Transcribe the listing below exactly, without pictures.
[[ Records for this exercise, beginning ]]
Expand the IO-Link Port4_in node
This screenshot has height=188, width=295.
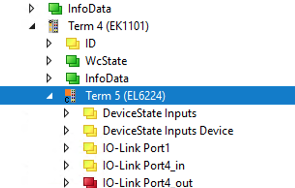click(66, 165)
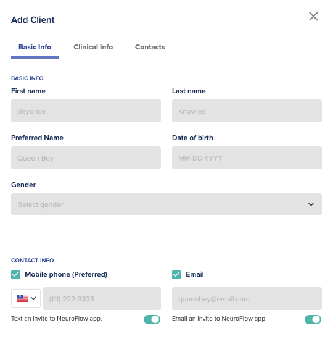The image size is (333, 344).
Task: Uncheck the Mobile phone (Preferred) checkbox
Action: point(16,274)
[[ Records for this exercise, end ]]
◆ **Response to this task**
Expand the IO-Link Port4_in node
This screenshot has height=188, width=295.
click(66, 165)
The image size is (333, 344).
Task: Uncheck the Mobile phone (Preferred) checkbox
Action: point(16,274)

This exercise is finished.